After getting his start writing episodic television, Rosner became a producer on The Mike Douglas Show, where he introduced on-location episodes. He was an executive with Warner Bros. before NBC named him its Vice President of Variety Programming in 1975.

===CHiPs===

Rosner wrote several TV movies before creating the central characters and developing the core format of the series CHiPs, about two California Highway Patrol motorcycle cops and the district out of which they worked. He had befriended members of the Los Angeles County Sheriff's Department during a scuba training seminar for Steve Allen, and it was while he was taking a course with the Sheriff's Department that he got the idea for CHiPs.
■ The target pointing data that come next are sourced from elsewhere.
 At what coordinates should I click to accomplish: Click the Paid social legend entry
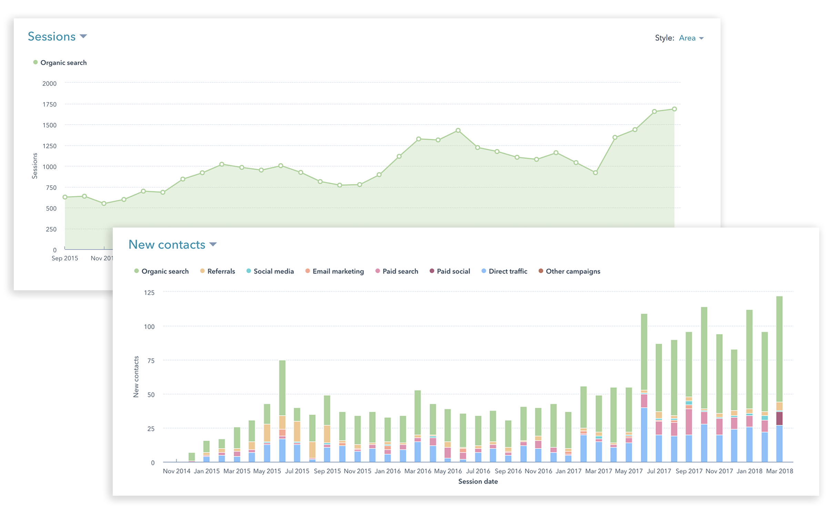453,271
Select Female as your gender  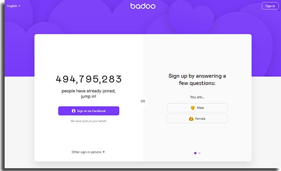197,119
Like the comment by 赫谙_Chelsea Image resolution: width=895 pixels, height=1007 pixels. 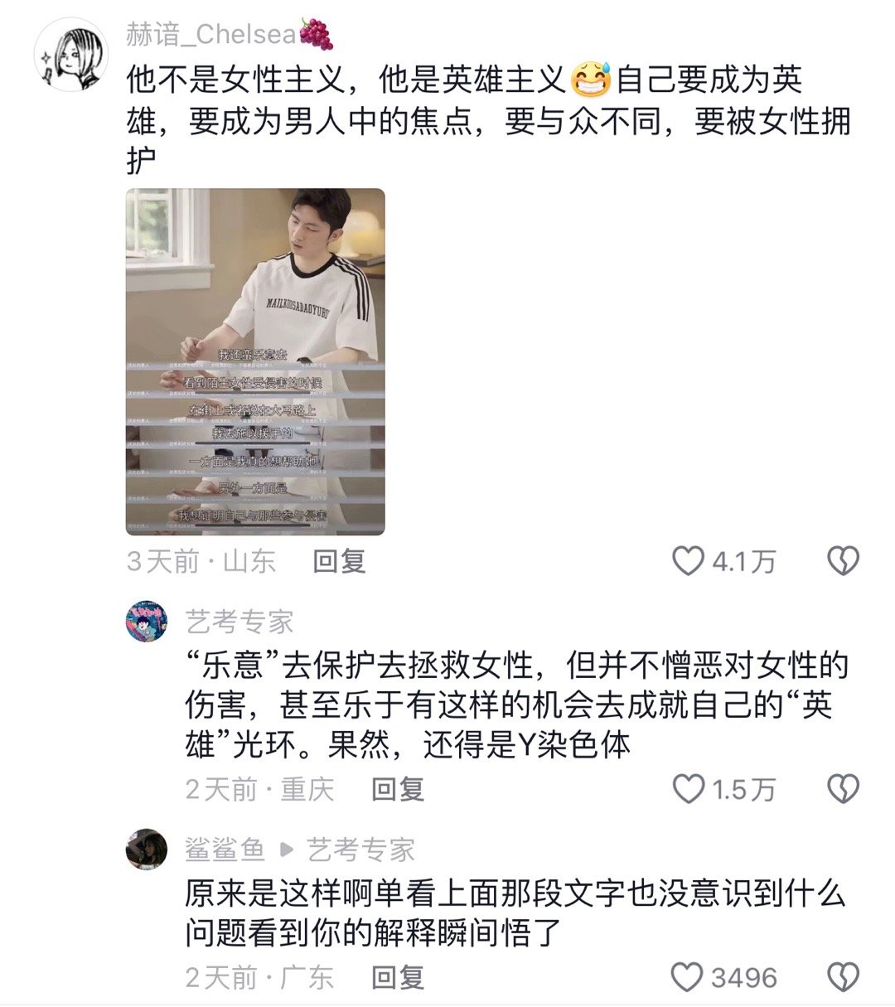(x=687, y=561)
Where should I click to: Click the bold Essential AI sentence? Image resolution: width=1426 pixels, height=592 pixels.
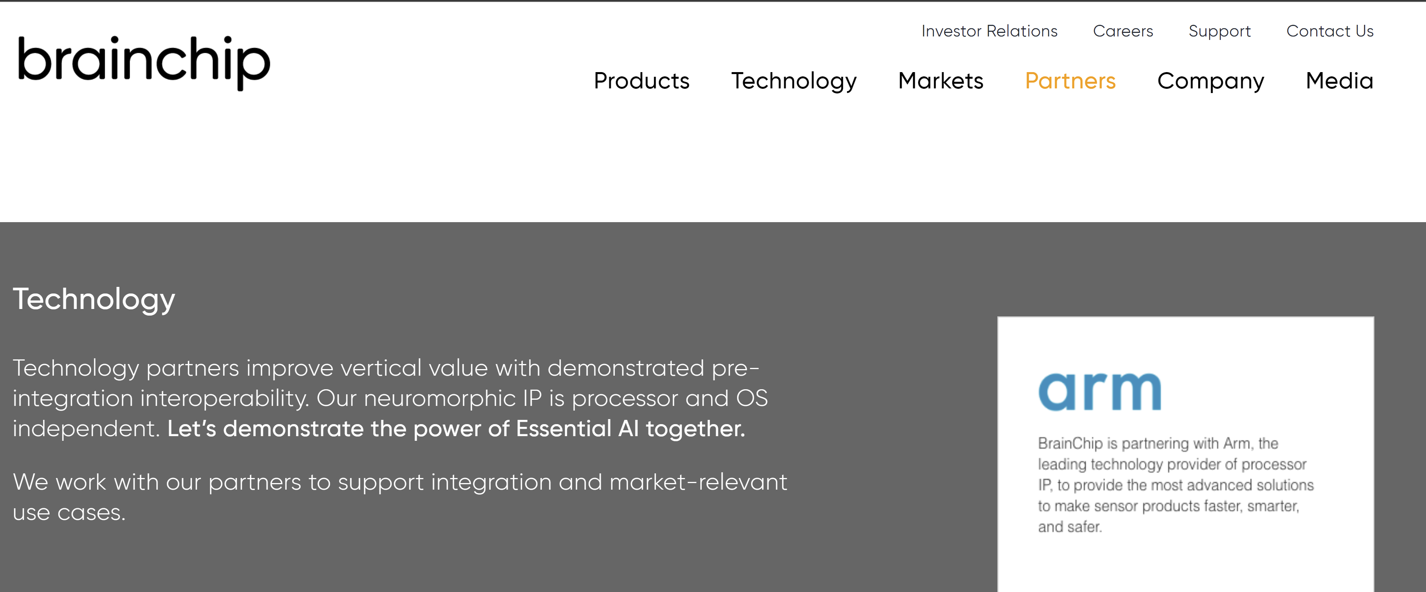(456, 429)
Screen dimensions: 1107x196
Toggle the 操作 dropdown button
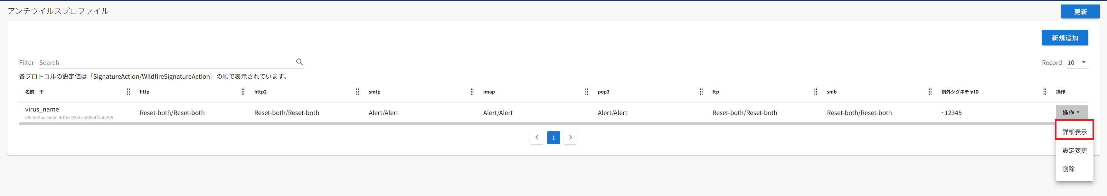pos(1071,113)
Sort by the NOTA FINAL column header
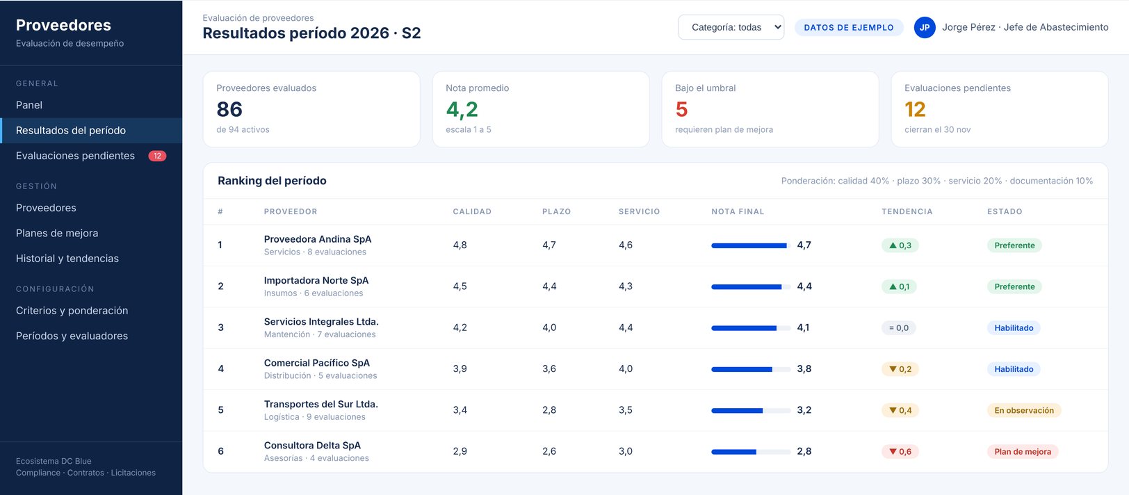Screen dimensions: 1129x495 point(738,211)
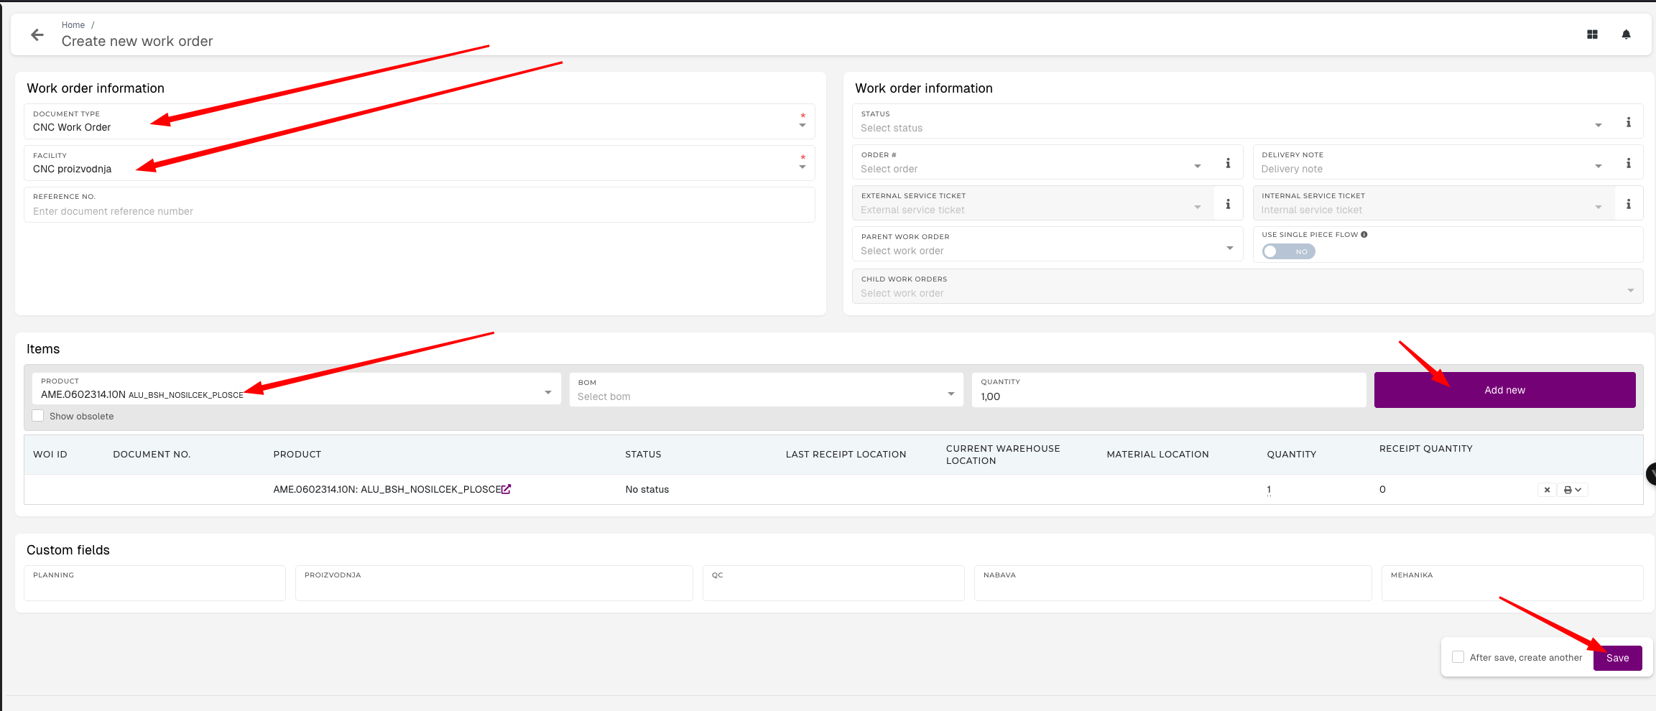Viewport: 1656px width, 711px height.
Task: Click the back arrow icon
Action: (37, 34)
The show was an immediate hit, and 138 episodes were produced between 1977 and 1983. In 2005, a CHiPs film was announced, with Wilmer Valderrama attached to star and Rosner executive producing.

===Lottery!===

Aside from CHiPs, Rosner also created the central characters and developed the core format of Lottery!

=== Game shows ===
Rosner also became a producer of game shows in the 1980s, starting with Just Men! in 1983, hosted by Betty White; due to NBC putting the show on at noon, this led to pre-emptions and low ratings against other shows, meaning a quick cancellation. Co-producing with Orion Television, this led to Rosner being tapped to produce a revival of Hollywood Squares, which Orion had acquired the format rights to via Filmways in 1982. The New Hollywood Squares, as it was known to distinguish itself from the original show, ran from 1986 to 1989 in syndication. Rosner's final game show, Caesars Challenge, was co-produced with Stephen J. Cannell Productions (as Orion had gone bankrupt two years prior); intended for syndication, it wound up on NBC as well in 1993, the final new daytime game to debut on the network (and the final one in general until a revival of Let's Make a Deal premiered on CBS in 2009). With affiliates pre-empting the show in droves, it too suffered a short life, ending seven months later in January 1994.